Speakers: Réamon Ó Buachalla / Andrey Krutov / Karen Strung
Location: Rijksuniversiteit Groningen, Bernoulliborg
"Spectral Triples and Noncommutative Fano Structures"
Speaker = Réamonn Ó Buachalla (Radboud University)
The notion of a noncommutative Kähler structure was recently
introduced as a framework in which to understand the metric aspects of Heckenberger and Kolb's remarkable covariant differential calculi over the cominiscule quantum flag manifolds. Many of the fundamental results of classical Kähler geometry are shown to follow from the existence of such a structure, allowing in particular for the definition of noncommutative Dolbeault-Dirac operators. In this talk we will discuss how a Kähler structure can be used to complete a calculus to a Hilbert space, and show that when the calculus is of so called Fano minimal type, the holomorphic and anti-holomorphic Dolbeault-Dirac operators give even spectral triples of index 1.
Quantum projective space will be presented as the motivating example, and time permitting the extension to odd and even quantum quadrics discussed. (Joint work with B. Das, P. Somberg, J. Šťovíček and A.C. van Roosmalen.)
"Schubert Calculus for Quantum Grassmannians"
Speaker = Andrey Krutov (Independent University of Moscow)
We discuss Nichols-Woronowicz cacluli on the quantum Grassmannians. The direct computations shows that the equivariant cohomology of quantum Grassmannians is isomorphic to that of the classical Grassmannians in low-dimensional examples. We conjecture that this is true for all quantum Grassmannians. (Joint work with R. Ó Buachalla and K. Strung.)
"C*-algebras associated to quantum Grassmannians and weighted quantum Grassmannians"
Speaker = Karen Strung (Radboud University)
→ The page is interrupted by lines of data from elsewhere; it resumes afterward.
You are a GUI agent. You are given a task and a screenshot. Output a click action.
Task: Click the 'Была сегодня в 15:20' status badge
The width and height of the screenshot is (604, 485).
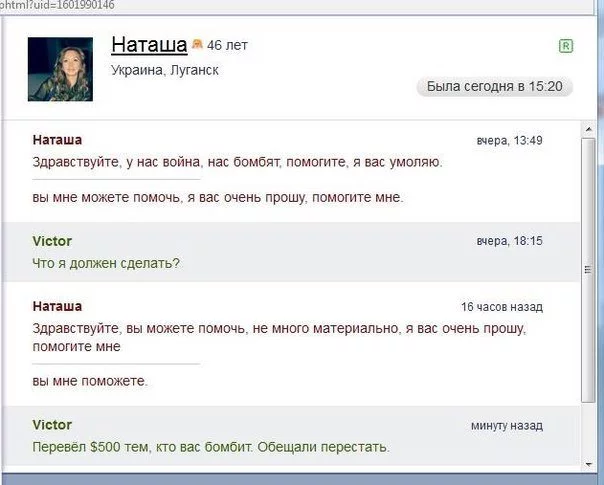click(495, 87)
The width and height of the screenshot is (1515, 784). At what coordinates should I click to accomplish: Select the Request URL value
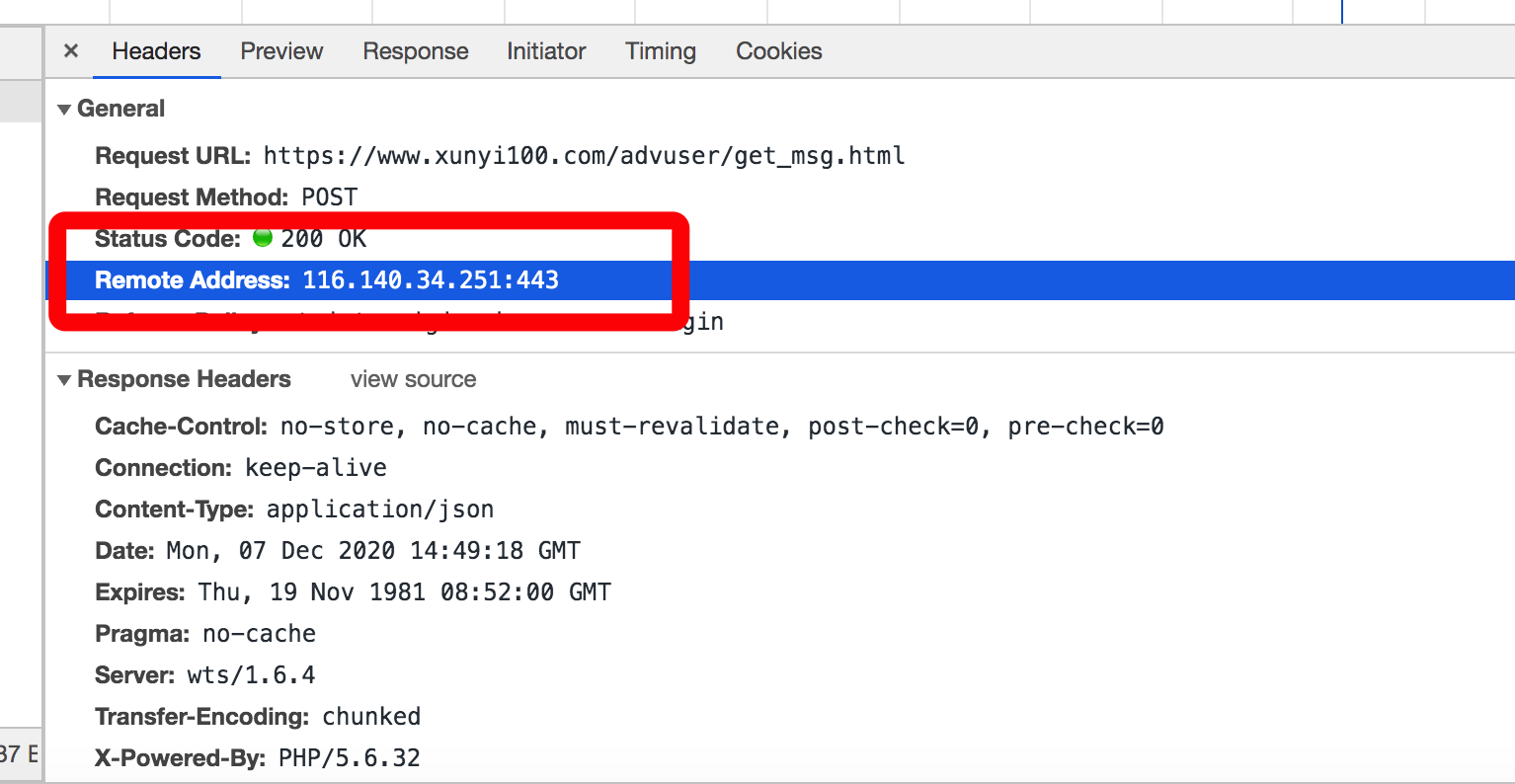pos(584,156)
In this talk I will discuss the structure of the C*-algebraic completions of torus bundles over the quantum flag manifolds and show that they are so-called “Cuntz—Pimsner algebras”. In addition, I will introduce a weighted version of the total space of a circle bundle over a quantum Grassmannian. This in turn leads to a weighted quantum Grassmannian. In the classical case, these weighted space are no longer principal. However, in the quantum case, their C*-algebras are again Cuntz—Pimsner algebras and share many properties with their unweighted counterparts.